We cannot review 2018 without highlighting the important victory on a federal level in Judge Jay A. García-Gregory’s courtroom in the case of the CPI vs. the Fiscal Control Board, which validated a crucial point: that the entity has to comply with the constitutional right to access to information that Puerto Rico citizens have.

On a curious note, the increasing trend of cases filed claiming access to information is also evident in the United States, where, since the start of the Trump Administration, it has doubled under the Freedom of Information Act (FOIA.) In 2018, there were 860 cases filed that raise the number of pending cases to 1,204, which represents in both cases, a historic record. One of those, as it happens, is the CPI vs. FEMA for information it has yet to provide related to the recovery process.

Puerto Rico is looking at a crucial 2019, in which there will be — like pawns on a game board — the debt adjustments, privatization, recovery funds, the breakdown of basic services and a ramping-up of elections propaganda.
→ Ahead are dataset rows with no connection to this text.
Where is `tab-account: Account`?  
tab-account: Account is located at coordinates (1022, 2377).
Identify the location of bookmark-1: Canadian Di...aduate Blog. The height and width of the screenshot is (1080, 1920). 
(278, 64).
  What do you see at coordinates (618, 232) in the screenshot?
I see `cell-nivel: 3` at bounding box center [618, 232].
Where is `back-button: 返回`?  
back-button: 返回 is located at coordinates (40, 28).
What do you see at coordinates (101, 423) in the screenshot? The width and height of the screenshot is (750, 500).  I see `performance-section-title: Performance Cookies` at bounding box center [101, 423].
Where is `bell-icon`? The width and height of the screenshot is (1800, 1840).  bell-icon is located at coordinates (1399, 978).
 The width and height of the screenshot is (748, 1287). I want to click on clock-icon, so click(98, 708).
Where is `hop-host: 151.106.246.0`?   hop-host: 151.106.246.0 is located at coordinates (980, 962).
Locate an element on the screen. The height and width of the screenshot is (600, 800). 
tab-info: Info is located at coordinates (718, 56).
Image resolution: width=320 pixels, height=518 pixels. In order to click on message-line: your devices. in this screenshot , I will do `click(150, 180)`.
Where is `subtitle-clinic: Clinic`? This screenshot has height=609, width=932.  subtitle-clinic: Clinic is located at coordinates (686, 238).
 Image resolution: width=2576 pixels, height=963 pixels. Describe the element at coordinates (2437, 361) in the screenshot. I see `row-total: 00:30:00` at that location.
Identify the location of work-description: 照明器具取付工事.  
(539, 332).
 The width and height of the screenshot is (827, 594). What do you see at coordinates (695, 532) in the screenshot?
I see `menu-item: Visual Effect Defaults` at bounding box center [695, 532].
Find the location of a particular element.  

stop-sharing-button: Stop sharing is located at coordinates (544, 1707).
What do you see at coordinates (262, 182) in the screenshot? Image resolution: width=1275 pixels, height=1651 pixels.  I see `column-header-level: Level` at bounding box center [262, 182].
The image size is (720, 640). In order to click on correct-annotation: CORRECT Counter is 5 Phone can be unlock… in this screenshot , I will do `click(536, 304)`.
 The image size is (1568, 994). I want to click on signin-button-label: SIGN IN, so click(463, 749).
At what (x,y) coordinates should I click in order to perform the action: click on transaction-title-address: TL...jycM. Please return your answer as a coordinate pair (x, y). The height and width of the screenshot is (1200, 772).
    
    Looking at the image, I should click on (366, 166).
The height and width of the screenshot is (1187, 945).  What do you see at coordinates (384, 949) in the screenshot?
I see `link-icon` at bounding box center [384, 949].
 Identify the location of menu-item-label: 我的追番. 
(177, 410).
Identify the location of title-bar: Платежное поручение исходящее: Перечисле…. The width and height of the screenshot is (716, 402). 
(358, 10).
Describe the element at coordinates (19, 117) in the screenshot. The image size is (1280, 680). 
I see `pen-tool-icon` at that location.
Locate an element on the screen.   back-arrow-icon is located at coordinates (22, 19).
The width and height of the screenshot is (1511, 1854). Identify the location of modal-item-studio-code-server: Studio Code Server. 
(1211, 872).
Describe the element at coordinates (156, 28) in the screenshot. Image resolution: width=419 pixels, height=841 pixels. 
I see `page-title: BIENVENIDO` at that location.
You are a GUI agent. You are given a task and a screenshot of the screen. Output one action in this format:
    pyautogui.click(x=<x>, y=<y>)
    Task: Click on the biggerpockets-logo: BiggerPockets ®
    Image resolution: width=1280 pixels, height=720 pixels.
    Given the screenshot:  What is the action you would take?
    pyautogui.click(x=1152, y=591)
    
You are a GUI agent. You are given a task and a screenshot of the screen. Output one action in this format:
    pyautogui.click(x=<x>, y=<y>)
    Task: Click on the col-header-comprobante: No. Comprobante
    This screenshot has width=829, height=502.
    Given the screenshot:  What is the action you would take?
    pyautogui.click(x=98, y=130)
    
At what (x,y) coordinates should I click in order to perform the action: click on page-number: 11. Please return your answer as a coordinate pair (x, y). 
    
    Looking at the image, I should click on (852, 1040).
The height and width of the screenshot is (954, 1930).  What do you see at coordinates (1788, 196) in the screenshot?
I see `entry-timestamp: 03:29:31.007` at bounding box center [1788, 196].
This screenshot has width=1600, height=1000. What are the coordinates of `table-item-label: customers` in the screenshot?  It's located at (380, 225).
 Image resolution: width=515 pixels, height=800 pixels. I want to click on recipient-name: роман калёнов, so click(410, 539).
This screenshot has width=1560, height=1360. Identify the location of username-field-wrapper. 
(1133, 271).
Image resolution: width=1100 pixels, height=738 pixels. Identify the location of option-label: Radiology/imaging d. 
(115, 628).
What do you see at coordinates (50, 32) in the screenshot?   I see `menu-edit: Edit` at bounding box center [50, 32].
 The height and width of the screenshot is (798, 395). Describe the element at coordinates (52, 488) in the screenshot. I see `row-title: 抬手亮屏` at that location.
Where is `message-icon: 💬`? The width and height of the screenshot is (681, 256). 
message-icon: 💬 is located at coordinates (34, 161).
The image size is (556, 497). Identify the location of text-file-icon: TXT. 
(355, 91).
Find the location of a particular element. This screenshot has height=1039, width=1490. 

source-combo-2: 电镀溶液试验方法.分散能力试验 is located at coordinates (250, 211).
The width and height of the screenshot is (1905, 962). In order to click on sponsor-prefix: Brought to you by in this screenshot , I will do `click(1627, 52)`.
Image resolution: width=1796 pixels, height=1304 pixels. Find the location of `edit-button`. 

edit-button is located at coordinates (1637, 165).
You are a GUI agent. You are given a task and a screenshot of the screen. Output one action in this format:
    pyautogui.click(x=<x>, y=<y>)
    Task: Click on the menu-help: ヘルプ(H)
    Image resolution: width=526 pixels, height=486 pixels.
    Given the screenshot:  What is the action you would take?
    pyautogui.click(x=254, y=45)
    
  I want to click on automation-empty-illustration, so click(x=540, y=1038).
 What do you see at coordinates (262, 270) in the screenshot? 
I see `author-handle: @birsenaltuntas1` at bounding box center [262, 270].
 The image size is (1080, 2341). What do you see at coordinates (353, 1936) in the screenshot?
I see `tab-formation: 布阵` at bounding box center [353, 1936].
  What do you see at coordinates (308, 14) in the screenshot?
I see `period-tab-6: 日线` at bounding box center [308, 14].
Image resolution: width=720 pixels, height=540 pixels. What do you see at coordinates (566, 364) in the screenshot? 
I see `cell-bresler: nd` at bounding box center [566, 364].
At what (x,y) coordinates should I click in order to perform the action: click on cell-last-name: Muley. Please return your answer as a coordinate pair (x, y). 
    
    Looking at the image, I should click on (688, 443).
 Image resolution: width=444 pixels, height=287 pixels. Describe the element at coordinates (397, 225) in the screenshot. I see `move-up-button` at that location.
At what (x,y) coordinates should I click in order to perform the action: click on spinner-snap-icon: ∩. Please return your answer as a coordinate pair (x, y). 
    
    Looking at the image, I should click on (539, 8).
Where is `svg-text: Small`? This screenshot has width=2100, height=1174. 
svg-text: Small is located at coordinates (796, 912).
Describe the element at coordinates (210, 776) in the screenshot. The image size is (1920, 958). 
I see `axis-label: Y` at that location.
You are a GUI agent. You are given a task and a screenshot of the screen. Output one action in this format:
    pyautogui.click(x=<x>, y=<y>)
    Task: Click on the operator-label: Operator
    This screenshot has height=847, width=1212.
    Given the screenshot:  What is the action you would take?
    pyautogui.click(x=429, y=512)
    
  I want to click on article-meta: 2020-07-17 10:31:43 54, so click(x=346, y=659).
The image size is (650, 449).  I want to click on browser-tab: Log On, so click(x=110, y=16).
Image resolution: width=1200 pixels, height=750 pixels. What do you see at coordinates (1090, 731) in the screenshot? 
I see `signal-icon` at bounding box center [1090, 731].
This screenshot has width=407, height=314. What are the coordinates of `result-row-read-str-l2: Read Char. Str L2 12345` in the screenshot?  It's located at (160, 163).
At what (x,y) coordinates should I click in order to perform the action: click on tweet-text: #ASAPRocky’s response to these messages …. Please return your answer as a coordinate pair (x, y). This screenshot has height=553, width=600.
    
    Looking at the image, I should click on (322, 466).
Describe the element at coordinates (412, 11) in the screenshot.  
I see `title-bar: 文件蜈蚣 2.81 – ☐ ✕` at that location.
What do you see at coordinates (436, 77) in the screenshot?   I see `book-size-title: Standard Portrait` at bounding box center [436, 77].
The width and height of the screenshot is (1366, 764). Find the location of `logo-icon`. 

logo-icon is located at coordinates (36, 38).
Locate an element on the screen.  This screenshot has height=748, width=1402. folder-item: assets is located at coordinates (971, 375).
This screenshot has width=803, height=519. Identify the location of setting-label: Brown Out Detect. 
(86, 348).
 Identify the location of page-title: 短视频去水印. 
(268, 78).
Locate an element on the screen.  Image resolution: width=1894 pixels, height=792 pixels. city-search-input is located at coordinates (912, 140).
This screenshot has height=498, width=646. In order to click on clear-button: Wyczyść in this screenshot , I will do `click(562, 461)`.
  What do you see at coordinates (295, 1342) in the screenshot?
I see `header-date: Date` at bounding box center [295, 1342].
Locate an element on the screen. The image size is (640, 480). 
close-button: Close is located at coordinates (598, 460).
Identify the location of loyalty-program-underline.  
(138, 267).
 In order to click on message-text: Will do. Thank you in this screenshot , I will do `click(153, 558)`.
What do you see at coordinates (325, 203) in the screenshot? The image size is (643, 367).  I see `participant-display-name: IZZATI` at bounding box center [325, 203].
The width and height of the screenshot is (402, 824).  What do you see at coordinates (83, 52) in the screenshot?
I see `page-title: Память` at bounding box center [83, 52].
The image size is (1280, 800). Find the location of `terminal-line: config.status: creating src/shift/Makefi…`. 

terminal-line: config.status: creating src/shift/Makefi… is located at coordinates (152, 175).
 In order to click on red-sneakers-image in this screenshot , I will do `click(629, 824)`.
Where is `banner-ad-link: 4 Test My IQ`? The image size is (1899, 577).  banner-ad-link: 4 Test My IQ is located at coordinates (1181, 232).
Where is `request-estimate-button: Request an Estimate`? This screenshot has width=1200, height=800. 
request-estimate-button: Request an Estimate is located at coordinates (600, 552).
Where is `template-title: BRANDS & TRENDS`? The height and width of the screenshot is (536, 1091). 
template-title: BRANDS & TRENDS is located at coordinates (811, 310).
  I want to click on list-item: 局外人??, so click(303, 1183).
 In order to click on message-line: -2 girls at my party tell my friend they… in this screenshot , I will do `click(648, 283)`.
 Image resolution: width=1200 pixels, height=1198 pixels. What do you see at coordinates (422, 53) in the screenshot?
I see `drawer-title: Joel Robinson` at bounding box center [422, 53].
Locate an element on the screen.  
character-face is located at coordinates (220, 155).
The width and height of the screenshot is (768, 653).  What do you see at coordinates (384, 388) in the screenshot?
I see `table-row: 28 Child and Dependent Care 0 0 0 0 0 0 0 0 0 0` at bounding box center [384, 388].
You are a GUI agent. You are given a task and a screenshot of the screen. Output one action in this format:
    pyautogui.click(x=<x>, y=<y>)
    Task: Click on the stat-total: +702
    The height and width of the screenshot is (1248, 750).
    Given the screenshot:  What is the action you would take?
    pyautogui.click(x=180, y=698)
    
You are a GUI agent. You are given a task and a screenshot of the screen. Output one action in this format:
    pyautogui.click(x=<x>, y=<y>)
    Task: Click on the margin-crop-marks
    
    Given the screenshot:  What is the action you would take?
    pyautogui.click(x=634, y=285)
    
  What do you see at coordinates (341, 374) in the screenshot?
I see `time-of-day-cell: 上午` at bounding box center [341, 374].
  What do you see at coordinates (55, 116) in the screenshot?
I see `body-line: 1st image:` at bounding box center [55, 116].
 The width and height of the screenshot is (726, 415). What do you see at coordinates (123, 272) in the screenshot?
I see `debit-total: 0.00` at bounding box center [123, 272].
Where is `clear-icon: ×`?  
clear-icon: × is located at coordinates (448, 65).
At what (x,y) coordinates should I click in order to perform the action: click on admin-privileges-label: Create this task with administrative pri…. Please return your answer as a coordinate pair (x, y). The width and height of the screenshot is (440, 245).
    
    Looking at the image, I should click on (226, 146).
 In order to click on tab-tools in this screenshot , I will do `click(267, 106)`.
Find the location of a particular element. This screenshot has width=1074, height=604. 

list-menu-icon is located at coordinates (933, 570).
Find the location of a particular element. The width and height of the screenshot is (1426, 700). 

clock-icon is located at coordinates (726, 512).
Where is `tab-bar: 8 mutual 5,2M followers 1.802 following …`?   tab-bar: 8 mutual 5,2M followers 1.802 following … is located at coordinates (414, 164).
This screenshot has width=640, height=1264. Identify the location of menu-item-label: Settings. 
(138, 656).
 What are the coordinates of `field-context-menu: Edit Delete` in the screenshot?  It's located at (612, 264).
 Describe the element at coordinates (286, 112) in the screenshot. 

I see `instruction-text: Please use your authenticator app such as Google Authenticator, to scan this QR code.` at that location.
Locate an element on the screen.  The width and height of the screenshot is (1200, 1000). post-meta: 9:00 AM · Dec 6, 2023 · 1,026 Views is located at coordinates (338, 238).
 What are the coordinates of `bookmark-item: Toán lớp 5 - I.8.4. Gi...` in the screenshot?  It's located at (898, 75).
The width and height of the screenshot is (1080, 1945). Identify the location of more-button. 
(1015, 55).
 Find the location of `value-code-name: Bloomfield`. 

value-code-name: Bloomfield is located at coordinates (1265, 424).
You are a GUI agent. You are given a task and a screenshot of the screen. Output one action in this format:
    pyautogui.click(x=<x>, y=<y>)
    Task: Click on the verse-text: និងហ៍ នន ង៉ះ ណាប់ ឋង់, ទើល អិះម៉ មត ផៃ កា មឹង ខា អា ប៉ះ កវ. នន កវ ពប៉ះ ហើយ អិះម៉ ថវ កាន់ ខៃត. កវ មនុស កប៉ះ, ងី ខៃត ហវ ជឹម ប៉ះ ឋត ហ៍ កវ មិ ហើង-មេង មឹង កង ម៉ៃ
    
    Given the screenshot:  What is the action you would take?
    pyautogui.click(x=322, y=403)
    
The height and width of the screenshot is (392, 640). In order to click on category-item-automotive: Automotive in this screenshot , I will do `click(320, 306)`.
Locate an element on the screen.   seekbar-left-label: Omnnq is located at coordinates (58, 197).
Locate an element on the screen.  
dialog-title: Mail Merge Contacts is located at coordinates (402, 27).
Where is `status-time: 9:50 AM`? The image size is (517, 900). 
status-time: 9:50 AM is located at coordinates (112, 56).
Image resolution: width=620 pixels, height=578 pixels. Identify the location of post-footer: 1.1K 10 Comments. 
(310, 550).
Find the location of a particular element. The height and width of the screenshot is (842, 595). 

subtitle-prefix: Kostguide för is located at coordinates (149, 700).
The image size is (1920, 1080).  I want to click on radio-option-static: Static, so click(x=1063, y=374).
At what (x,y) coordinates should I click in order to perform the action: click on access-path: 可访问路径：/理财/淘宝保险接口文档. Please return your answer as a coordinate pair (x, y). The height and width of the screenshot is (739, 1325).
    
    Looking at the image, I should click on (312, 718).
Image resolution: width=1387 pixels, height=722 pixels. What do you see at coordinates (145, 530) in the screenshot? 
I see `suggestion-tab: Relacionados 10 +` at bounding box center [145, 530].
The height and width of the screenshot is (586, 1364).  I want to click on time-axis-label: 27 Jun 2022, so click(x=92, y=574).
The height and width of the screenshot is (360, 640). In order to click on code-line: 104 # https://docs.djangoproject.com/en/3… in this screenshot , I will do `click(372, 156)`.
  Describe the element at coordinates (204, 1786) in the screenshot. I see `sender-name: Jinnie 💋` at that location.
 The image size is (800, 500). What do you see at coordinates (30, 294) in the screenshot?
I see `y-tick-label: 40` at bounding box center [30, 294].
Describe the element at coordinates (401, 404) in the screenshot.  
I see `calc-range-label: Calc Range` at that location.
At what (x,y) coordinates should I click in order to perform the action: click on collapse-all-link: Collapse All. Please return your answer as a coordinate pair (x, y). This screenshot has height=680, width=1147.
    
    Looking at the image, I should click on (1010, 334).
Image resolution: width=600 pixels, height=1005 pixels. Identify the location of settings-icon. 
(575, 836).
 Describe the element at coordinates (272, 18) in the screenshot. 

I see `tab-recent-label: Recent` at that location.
This combination of pawns tilts the game toward an increase in secretiveness, propaganda and manipulation by public authorities.

The resolution for the new year is clear for the media, citizens, professional organizations and interest groups concerned about the country, is to explicitly demand the opening of dark rooms and that true transparency shines on decisions that are crucial for our future. That has to be done with all of the weapons available, including going to the courts, as it happened so often this year in Puerto Rico and the United States.

* The author is co-founder of the Center for Investigative Journalism and heads its Transparency program.